YOU’LL NEVER FIND ME erinnert besonders an zwei jüngere solide Genrefilme: STALKER (2022) von Steve Johnson und BARBARIAN (2022) von Zach Cregger (zumindest an die erste Hälfte des Films). Auch in diesen Psycho-Kammerspielen treffen zwei Unbekannte, jeweils ein Mann und eine Frau, aufeinander. In ersterem in einem Fahrstuhl eines zwielichtigen Hotels, der eine Panne hat und feststeckt, in letzterem in einem merkwürdigen Airbnb-Mietshaus, das für denselben Zeitraum scheinbar doppelt gebucht worden ist. Bell und Allens Film ist jedoch eine nochmal wirksamere Variante; er ist weniger steif als STALKER und weit konsequenter als BARBARIAN. Die Dynamik, die sich aus dem unscheinbaren Zusammentreffen des Mannes und der jungen Frau ergibt, ist schon einzigartig: Der Zuschauer hält den Atem an, versucht zu spekulieren, was als nächstes passieren könnte, nur um dann wieder auf eine falsche Fährte gelockt zu werden. Stets beschuldigen und verdächtigen sich die beiden gegenseitig. Es ist auch dieses Aufeinanderprallen der Geschlechter (Mann – Frau) und der Generationen (alt – jung), die diesen Film letztendlich so unwiderstehlich und reizvoll machen. STALKER und BARBARIAN begnügten sich „lediglich“ mit dem Geschlechteraspekt. Bei YOU’LL NEVER FIND ME knistert der Bildschirm jede Sekunde förmlich vor Suspense. Wie wird diese Begegnung nur enden?

Ein Talent ist am Werk

Dass Bell Talent besitzt, hat sie spätestens mit dem Kurzfilm CALL CONNECT (2019) bewiesen, den sie geschrieben und auch bereits zusammen mit Josiah Allen inszeniert hat. In einer einzigen Einstellung mit sehr langsamem Zoom (!) wird dort in unter 15 Minuten die Geschichte von einer jungen Notrufmitarbeiterin erzählt, die ihren ersten Anruf entgegennimmt. Dabei durchläuft sie wohl die Stresssituation eines ganzen Lebens … Auf alle Fälle sehenswert und auf YouTube kostenlos verfügbar – ein Geheimtipp für die neugierigen Leser unter euch!

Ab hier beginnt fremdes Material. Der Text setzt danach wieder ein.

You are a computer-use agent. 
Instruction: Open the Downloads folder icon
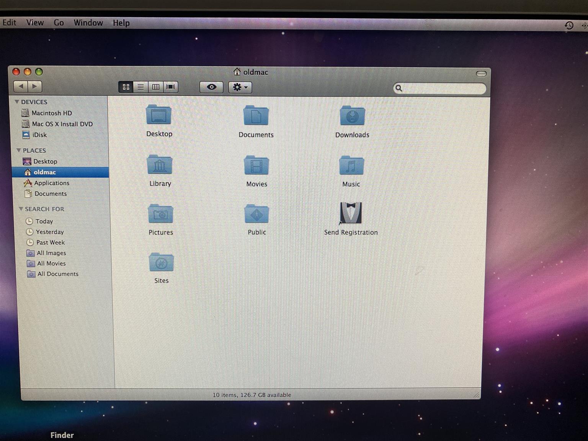(x=352, y=116)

Bell und Allen schaffen es mit YOU’LL NEVER FIND ME jedenfalls geschickt, die Spannung aufrechtzuerhalten und kontinuierlich zu steigern, bis der Film schließlich in einem überraschend surrealen Psycho-Finale gipfelt – und man tief hinein in eine kranke Seele blicken darf (oder muss). Am Ende gilt auch das Motto: Man bekommt, was man verdient.

YOU’LL NEVER FIND ME ist damit ein Indie-Genrefilm, den man sich nicht entgehen lassen sollte; eine kleine kinematografische Thriller-Perle! Und Filmfans aller Couleur sollten auf alle Fälle die Karriere von Indianna Bell (und Josiah Allen) im Auge behalten; man darf nämlich auf weitere Indie-Genre-Juwelen gespannt sein.

YOU’LL NEVER FIND ME

Regie: Indianna Bell / Australien / 2023 / 96 Minuten

Besetzung: Brendan Rock, Jordan Cowan, Elena Carapetis

Freigabe: 16

Verleih: Meteor Film

Start: April 2024

(Diese Kritik ist zuerst bei DEADLINE – Das Filmmagazin erschienen)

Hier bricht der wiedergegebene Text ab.